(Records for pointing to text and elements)
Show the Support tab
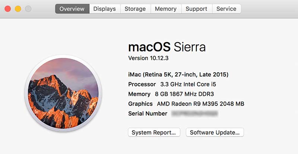298x154 pixels. coord(196,9)
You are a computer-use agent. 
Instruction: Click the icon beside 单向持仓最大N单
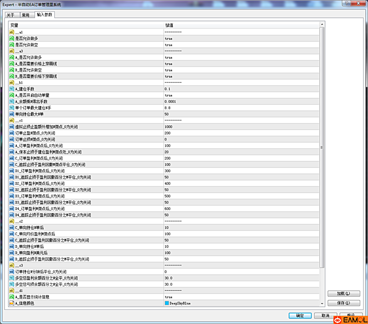[12, 114]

● **What the exercise asks**
Pull every line of text from the listing and reproduce it word for word, leaving out the pictures.

● **Answer to the exercise**
Show the Support tab
298x154 pixels. coord(196,9)
You are a computer-use agent. 
Instruction: Click the icon beside 单向持仓最大N单
[12, 114]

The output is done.